● READING PASSAGE
====

Thanks for the heads-up.

I had a new session yesterday, and I would easily describe that as one of the most terrifying experience in my entire life. It was even worse than my previous bad trip.

I had the strongest derealization symptom ever. It made me sad because as everything was unreal, so were my family and my friend. A doctor came in at one point, and I felt like he was part of the simulation. One section of my brain knew I was just tripping because of ketamine and that it wouldn't last, but the rest of it was boiling and was persuaded this state was my new life from now on. I had less visual hallucinations than last time, but light and sounds were unbearable and very distorted. Had trouble breathing (probably because of the stress). It really felt like dying or experiencing death.

After a while, the effects started to fade out and only left me with nausea. I was hungry like never before, and I ate the hospital's meal tray like a horse. But very soon later, a second wave of ketamine stroke (I still don't explain why, this never happened to me in any previous session). This extra trip was short but very intense. It's best described as a deeply-nested déjà vu. I was living this scene of the nurse checking my vitals in the exact same position and manner for the 1000th time, therefore I thought I was back in the simulation and would never get out. I was suffering. After she checked on me, I took the nurse's hand in mine and it was weird because Ketamine is an anesthesic (so it felt like she had 7 fingers or something), but this tiny corridor to reality felt comforting and helped at diminishing my stress until the effects stopped.

Well, I'm not sure I want to try ketamine again 😥. I know the trip is highly suggestible, but this was out of control. And again, I'm skeptical this is helpful because I don't think my issue is biological.

====

● ACTIVITY
Decide whether each statement below agrees with the account of a ketamine session, answering yes or no and quoting the deciding words of the account. 1. The writer had more visual hallucinations than in the previous session. 2. The second wave of effects came after the writer had eaten. 3. Holding the nurse's hand helped lower the writer's stress.

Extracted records
====

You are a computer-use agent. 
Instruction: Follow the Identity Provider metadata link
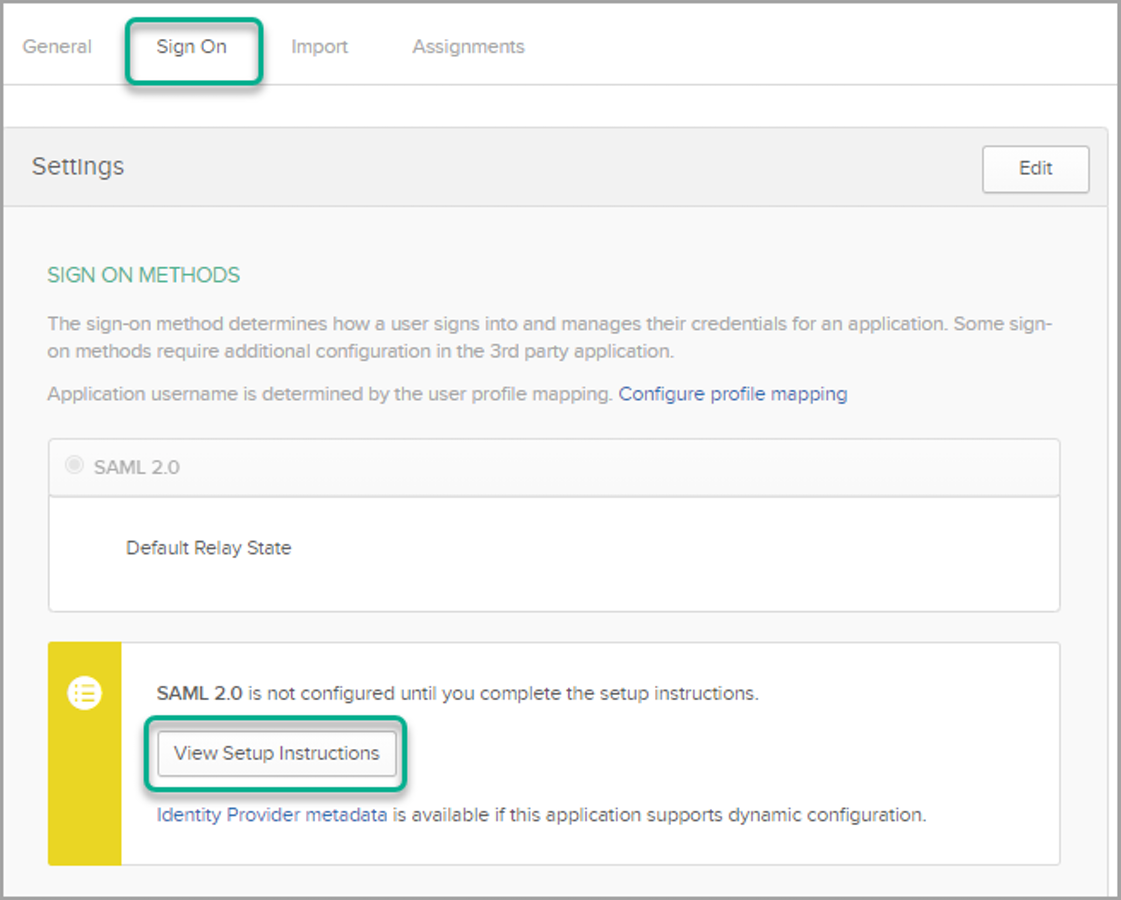(x=272, y=815)
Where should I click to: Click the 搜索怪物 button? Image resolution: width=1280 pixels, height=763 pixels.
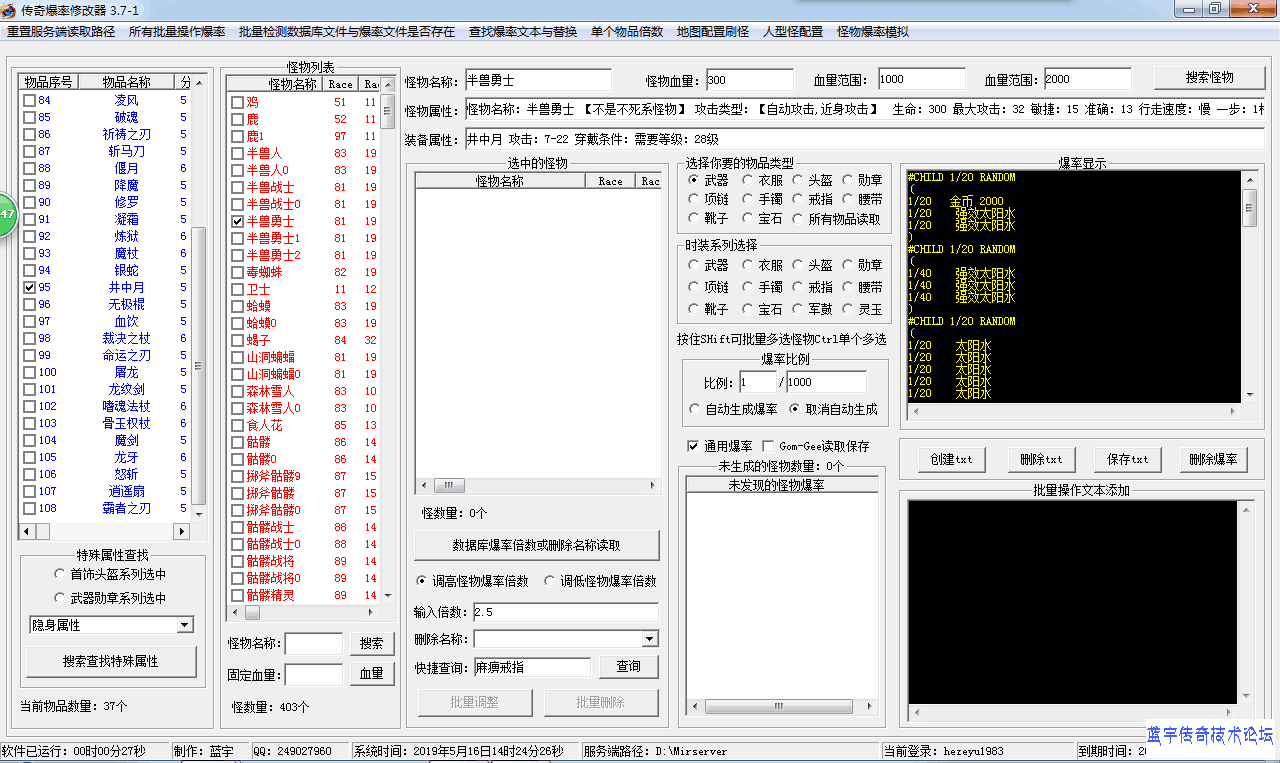click(x=1209, y=78)
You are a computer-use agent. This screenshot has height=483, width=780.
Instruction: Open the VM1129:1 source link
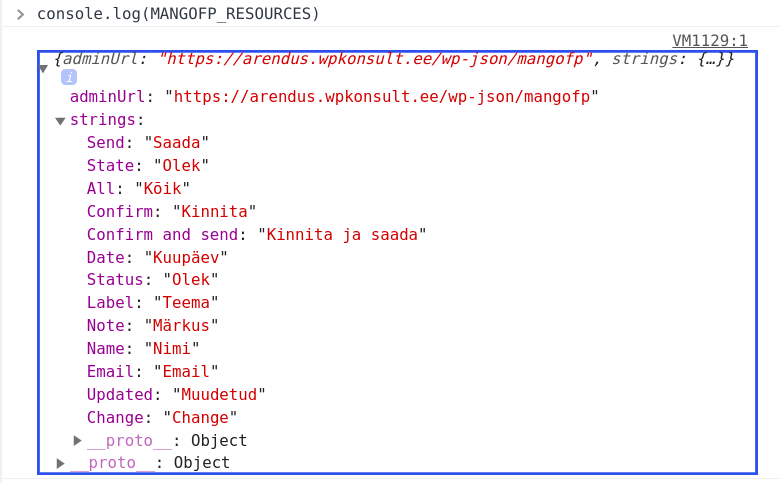pyautogui.click(x=709, y=41)
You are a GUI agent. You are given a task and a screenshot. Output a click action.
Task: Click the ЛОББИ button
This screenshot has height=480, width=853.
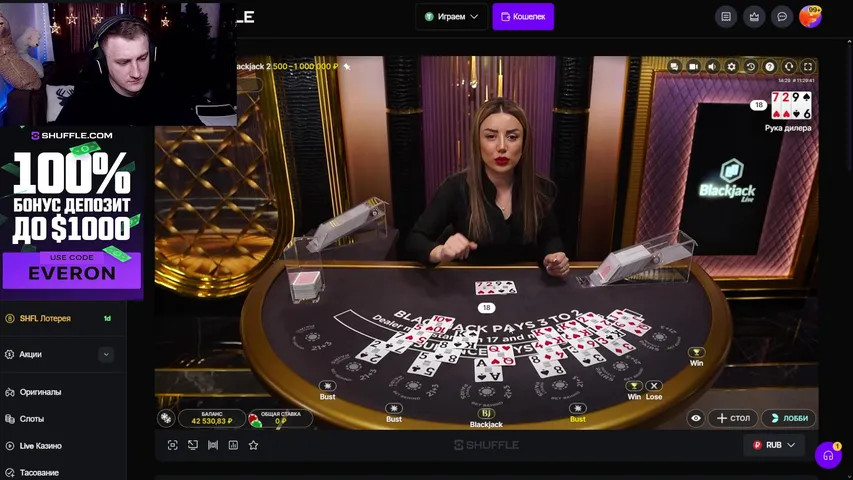pos(789,418)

====

● EXERCISE SOLUTION
1. No: "I had less visual hallucinations than last time"
2. Yes: "I ate the hospital's meal tray like a horse. But very soon later, a second wave of ketamine stroke"
3. Yes: "this tiny corridor to reality felt comforting and helped at diminishing my stress"